District of Corruption

Much Ado About Paul

Ron Paul’s victory in the CPAC straw poll triggered renewed discussion of his message, a discussion typically styled as an a la carte acceptance or rejection of his various recommendations and stances. So, for example, Jonah Goldberg will go along with auditing the Fed, kind of, and he isn’t part of the neoconservative cabal, and...

I am dying to know how each individual movement lackey feels about Paul. Really I am. Yet the overall verdict already is in and it’s not necessarily wrong because it’s being expressed by the neocons or the establishment or the GOP hacks or whoever. It’s that Ron Paul doesn’t function well as the leader of one of the two governing parties.

Paul did and does function quite well as a feisty congressman, leveling trenchant attacks on bureaucratic overreach, fiscal and monetary malfunction, late-stage imperial insanity, and basic black-and-white anti-Constitutionalism. He’s at his best when inserting into the Congressional Record his calm, voice-in-the-wind soliloquies. Alas, his avuncular qualities do not translate well into higher-profile affairs where he often looks lost standing next to airbrushed FOX darlings. Perhaps more damagingly, he lacks the PR grace and maneuverability required to remove a certain prefabricated tone from his on-the-spot answers to direct questions.
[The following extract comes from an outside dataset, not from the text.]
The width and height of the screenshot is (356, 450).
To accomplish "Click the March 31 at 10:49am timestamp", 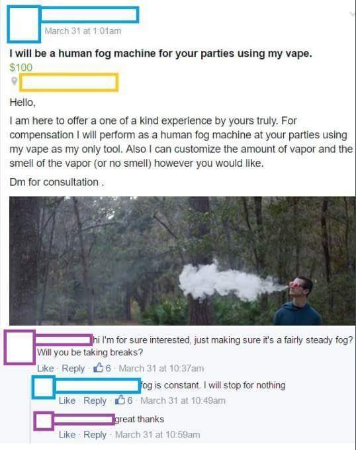I will click(x=183, y=400).
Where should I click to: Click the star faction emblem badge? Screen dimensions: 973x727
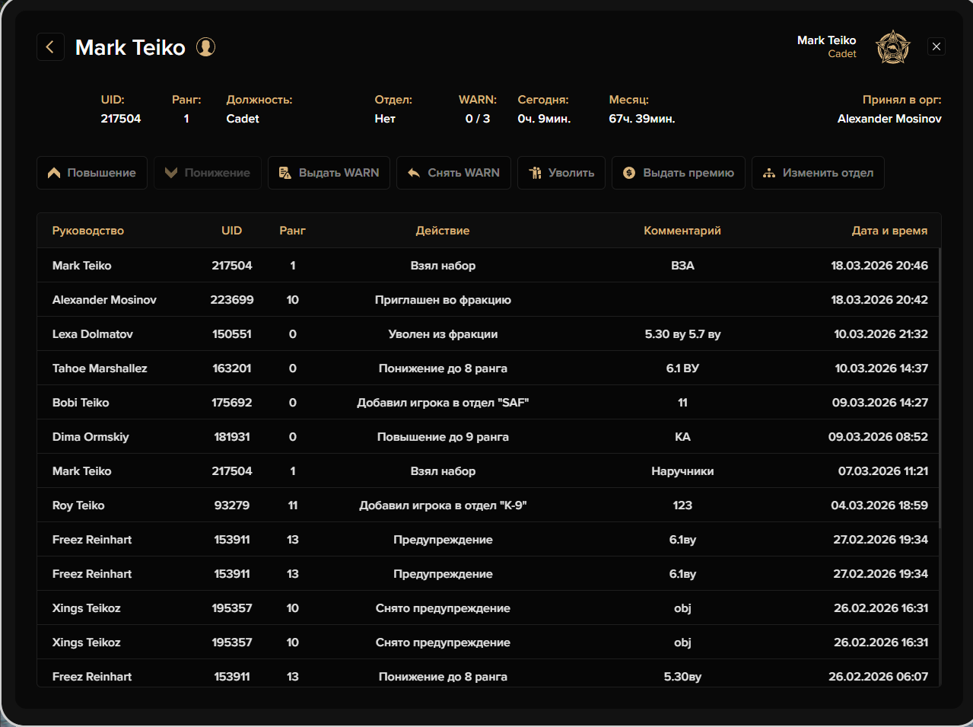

The Constitution is fundamental, the free market is a fine idea to have somewhere in mind, but the two are not acceptable answers to every imaginable social, cultural, and political question.

Maybe Paul cannot entirely be blamed for the balance of the following he has attracted, which I admit has made it more difficult for me to maintain my Paulite enthusiasm. At the last Campaign for Liberty meeting I attended, now almost two years ago, organizers looked on as a greasy thirty-something with coke-bottle glasses, after soliciting his mother’s permission, generously handed me a complimentary Ron Paul bumper sticker and some articles by David Icke identifying Kris Kristofferson and William F. Buckley, Jr. as enlisted members of the world conspiracy of shape-shifting lizard tyrants.

If Paul retains any charm for members of the Alternative Right it is because he alone among national figures would do serious deep-impact damage to the managerial welfare state. He may be out of touch and at times a little befuddled, but he honestly is what he is and likely would see through the elimination of whole national bureaucracies. This is what sustains admiration and qualified loyalty within our little circle. So our house guru reminded me recently.

I’m starting to cultivate the reverse attitude toward Paul’s activity in truth-telling and radical reform. I’m unable to convince myself that the system deserves any outstretched hand at all. Perhaps Paul—perhaps we, by extension—ought to just quiet down and allow events to play themselves out. Perhaps it’s even best that the political class have encouragement, not opposition. Maybe you should be calling your elected representatives, not to issue cautionary warning, but to remind them that social programs, unlimited domestic spending, and open immigration truly are fine expressions of our national ideals, and that doom-saying critics speak merely from pathology and hate.

If the political class wants the rope with which to hang itself, perhaps it should have it.